To do — Every single entry needs to appear again exactly as given.

Extracted records —
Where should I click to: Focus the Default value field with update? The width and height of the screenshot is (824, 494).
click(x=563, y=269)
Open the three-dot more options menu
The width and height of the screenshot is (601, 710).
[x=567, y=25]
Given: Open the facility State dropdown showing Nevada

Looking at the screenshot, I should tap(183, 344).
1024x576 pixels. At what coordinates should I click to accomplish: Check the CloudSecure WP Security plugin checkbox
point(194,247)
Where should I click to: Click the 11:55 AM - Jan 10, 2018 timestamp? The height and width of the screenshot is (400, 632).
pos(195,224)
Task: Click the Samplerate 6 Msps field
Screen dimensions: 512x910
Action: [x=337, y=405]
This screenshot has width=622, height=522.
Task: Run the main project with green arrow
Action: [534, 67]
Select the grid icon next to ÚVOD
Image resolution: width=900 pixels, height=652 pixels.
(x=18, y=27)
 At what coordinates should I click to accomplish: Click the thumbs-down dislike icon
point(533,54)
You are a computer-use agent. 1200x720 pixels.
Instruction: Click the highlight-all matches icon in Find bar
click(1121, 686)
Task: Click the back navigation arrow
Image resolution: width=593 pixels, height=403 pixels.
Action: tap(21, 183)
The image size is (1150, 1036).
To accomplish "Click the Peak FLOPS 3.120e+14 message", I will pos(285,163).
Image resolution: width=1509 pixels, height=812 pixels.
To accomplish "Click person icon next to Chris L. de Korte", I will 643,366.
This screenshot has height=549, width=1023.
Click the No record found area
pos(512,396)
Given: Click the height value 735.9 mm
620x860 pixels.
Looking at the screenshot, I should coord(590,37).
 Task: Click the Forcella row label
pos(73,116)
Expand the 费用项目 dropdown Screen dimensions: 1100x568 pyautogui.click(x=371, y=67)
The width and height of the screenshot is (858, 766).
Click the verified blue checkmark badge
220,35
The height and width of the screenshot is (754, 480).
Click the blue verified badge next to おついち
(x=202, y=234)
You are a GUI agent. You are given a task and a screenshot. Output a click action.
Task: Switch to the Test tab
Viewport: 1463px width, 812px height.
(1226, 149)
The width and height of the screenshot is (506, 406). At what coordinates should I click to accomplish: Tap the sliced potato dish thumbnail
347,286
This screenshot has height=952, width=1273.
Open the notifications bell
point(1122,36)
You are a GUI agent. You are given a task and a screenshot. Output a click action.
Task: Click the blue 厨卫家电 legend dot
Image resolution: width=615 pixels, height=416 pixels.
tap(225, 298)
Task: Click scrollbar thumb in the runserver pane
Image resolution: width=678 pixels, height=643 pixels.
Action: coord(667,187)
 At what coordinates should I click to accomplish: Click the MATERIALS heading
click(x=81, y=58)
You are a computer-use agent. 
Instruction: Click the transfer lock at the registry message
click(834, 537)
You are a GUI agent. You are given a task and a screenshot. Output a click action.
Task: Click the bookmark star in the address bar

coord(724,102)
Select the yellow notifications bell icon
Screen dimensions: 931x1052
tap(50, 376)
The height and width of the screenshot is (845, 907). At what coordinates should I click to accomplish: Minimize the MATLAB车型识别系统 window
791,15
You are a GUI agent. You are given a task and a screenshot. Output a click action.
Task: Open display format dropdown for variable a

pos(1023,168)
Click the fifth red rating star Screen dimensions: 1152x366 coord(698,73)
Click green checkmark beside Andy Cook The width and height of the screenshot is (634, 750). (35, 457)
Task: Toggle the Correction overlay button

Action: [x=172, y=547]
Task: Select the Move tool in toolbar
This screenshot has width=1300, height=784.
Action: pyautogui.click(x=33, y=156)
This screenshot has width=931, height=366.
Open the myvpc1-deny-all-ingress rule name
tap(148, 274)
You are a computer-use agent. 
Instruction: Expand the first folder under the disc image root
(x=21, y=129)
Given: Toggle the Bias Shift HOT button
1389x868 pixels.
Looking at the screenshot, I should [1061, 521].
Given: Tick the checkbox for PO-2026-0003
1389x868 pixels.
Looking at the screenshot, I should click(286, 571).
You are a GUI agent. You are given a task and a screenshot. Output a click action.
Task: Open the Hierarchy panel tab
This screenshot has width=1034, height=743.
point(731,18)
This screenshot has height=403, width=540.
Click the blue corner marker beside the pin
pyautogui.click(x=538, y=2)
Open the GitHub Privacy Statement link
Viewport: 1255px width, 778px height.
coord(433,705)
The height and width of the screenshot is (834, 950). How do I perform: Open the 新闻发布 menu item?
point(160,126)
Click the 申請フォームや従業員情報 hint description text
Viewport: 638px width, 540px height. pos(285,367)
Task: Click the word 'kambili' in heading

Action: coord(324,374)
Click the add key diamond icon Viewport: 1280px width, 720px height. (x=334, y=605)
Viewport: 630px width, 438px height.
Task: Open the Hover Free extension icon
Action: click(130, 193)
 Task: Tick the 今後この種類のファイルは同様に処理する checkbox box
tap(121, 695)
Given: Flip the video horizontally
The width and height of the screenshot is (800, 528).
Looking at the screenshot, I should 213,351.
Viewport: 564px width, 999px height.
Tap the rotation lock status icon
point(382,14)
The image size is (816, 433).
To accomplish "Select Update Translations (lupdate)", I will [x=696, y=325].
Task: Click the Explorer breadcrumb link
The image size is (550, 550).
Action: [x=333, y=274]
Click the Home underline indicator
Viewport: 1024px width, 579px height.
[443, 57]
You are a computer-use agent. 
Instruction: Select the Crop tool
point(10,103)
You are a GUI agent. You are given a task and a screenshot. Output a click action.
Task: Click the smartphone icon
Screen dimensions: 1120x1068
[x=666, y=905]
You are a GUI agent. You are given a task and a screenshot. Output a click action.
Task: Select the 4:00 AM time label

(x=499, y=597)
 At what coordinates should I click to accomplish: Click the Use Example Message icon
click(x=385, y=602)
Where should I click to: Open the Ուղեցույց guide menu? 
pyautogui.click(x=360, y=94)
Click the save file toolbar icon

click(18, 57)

Reply to the exercise —
Where should I click to: Focus the Default value field with update? The width and height of the screenshot is (824, 494).
click(x=563, y=269)
Open the three-dot more options menu
The width and height of the screenshot is (601, 710).
[x=567, y=25]
Given: Open the facility State dropdown showing Nevada

Looking at the screenshot, I should tap(183, 344).
1024x576 pixels. At what coordinates should I click to accomplish: Check the CloudSecure WP Security plugin checkbox
point(194,247)
Where should I click to: Click the 11:55 AM - Jan 10, 2018 timestamp? The height and width of the screenshot is (400, 632).
pos(195,224)
Task: Click the Samplerate 6 Msps field
Screen dimensions: 512x910
Action: [x=337, y=405]
This screenshot has width=622, height=522.
Task: Run the main project with green arrow
Action: [534, 67]
Select the grid icon next to ÚVOD
Image resolution: width=900 pixels, height=652 pixels.
(x=18, y=27)
 At what coordinates should I click to accomplish: Click the thumbs-down dislike icon
point(533,54)
You are a computer-use agent. 1200x720 pixels.
Instruction: Click the highlight-all matches icon in Find bar
click(1121, 686)
Task: Click the back navigation arrow
Image resolution: width=593 pixels, height=403 pixels.
Action: tap(21, 183)
The image size is (1150, 1036).
To accomplish "Click the Peak FLOPS 3.120e+14 message", I will pos(285,163).
Image resolution: width=1509 pixels, height=812 pixels.
To accomplish "Click person icon next to Chris L. de Korte", I will 643,366.
This screenshot has height=549, width=1023.
Click the No record found area
pos(512,396)
Given: Click the height value 735.9 mm
620x860 pixels.
Looking at the screenshot, I should coord(590,37).
 Task: Click the Forcella row label
pos(73,116)
Expand the 费用项目 dropdown Screen dimensions: 1100x568 pyautogui.click(x=371, y=67)
The width and height of the screenshot is (858, 766).
Click the verified blue checkmark badge
220,35
The height and width of the screenshot is (754, 480).
Click the blue verified badge next to おついち
(x=202, y=234)
You are a GUI agent. You are given a task and a screenshot. Output a click action.
Task: Switch to the Test tab
Viewport: 1463px width, 812px height.
(1226, 149)
The width and height of the screenshot is (506, 406). At what coordinates should I click to accomplish: Tap the sliced potato dish thumbnail
347,286
This screenshot has height=952, width=1273.
Open the notifications bell
point(1122,36)
You are a GUI agent. You are given a task and a screenshot. Output a click action.
Task: Click the blue 厨卫家电 legend dot
Image resolution: width=615 pixels, height=416 pixels.
tap(225, 298)
Task: Click scrollbar thumb in the runserver pane
Image resolution: width=678 pixels, height=643 pixels.
Action: coord(667,187)
 At what coordinates should I click to accomplish: Click the MATERIALS heading
click(x=81, y=58)
You are a computer-use agent. 
Instruction: Click the transfer lock at the registry message
click(834, 537)
You are a GUI agent. You are given a task and a screenshot. Output a click action.
Task: Click the bookmark star in the address bar

coord(724,102)
Select the yellow notifications bell icon
Screen dimensions: 931x1052
tap(50, 376)
The height and width of the screenshot is (845, 907). At what coordinates should I click to accomplish: Minimize the MATLAB车型识别系统 window
791,15
You are a GUI agent. You are given a task and a screenshot. Output a click action.
Task: Open display format dropdown for variable a

pos(1023,168)
Click the fifth red rating star Screen dimensions: 1152x366 coord(698,73)
Click green checkmark beside Andy Cook The width and height of the screenshot is (634, 750). (35, 457)
Task: Toggle the Correction overlay button

Action: [x=172, y=547]
Task: Select the Move tool in toolbar
This screenshot has width=1300, height=784.
Action: pyautogui.click(x=33, y=156)
This screenshot has width=931, height=366.
Open the myvpc1-deny-all-ingress rule name
tap(148, 274)
You are a computer-use agent. 
Instruction: Expand the first folder under the disc image root
(x=21, y=129)
Given: Toggle the Bias Shift HOT button
1389x868 pixels.
Looking at the screenshot, I should [1061, 521].
Given: Tick the checkbox for PO-2026-0003
1389x868 pixels.
Looking at the screenshot, I should click(286, 571).
You are a GUI agent. You are given a task and a screenshot. Output a click action.
Task: Open the Hierarchy panel tab
This screenshot has width=1034, height=743.
point(731,18)
This screenshot has height=403, width=540.
Click the blue corner marker beside the pin
pyautogui.click(x=538, y=2)
Open the GitHub Privacy Statement link
Viewport: 1255px width, 778px height.
coord(433,705)
The height and width of the screenshot is (834, 950). How do I perform: Open the 新闻发布 menu item?
point(160,126)
Click the 申請フォームや従業員情報 hint description text
Viewport: 638px width, 540px height. pos(285,367)
Task: Click the word 'kambili' in heading

Action: coord(324,374)
Click the add key diamond icon Viewport: 1280px width, 720px height. (x=334, y=605)
Viewport: 630px width, 438px height.
Task: Open the Hover Free extension icon
Action: click(130, 193)
 Task: Tick the 今後この種類のファイルは同様に処理する checkbox box
tap(121, 695)
Given: Flip the video horizontally
The width and height of the screenshot is (800, 528).
Looking at the screenshot, I should 213,351.
Viewport: 564px width, 999px height.
Tap the rotation lock status icon
point(382,14)
The image size is (816, 433).
To accomplish "Select Update Translations (lupdate)", I will [x=696, y=325].
Task: Click the Explorer breadcrumb link
The image size is (550, 550).
Action: [x=333, y=274]
Click the Home underline indicator
Viewport: 1024px width, 579px height.
[443, 57]
You are a computer-use agent. 
Instruction: Select the Crop tool
point(10,103)
You are a GUI agent. You are given a task and a screenshot. Output a click action.
Task: Click the smartphone icon
Screen dimensions: 1120x1068
[x=666, y=905]
You are a GUI agent. You are given a task and a screenshot. Output a click action.
Task: Select the 4:00 AM time label

(x=499, y=597)
 At what coordinates should I click to accomplish: Click the Use Example Message icon
click(x=385, y=602)
Where should I click to: Open the Ուղեցույց guide menu? 
pyautogui.click(x=360, y=94)
Click the save file toolbar icon

click(18, 57)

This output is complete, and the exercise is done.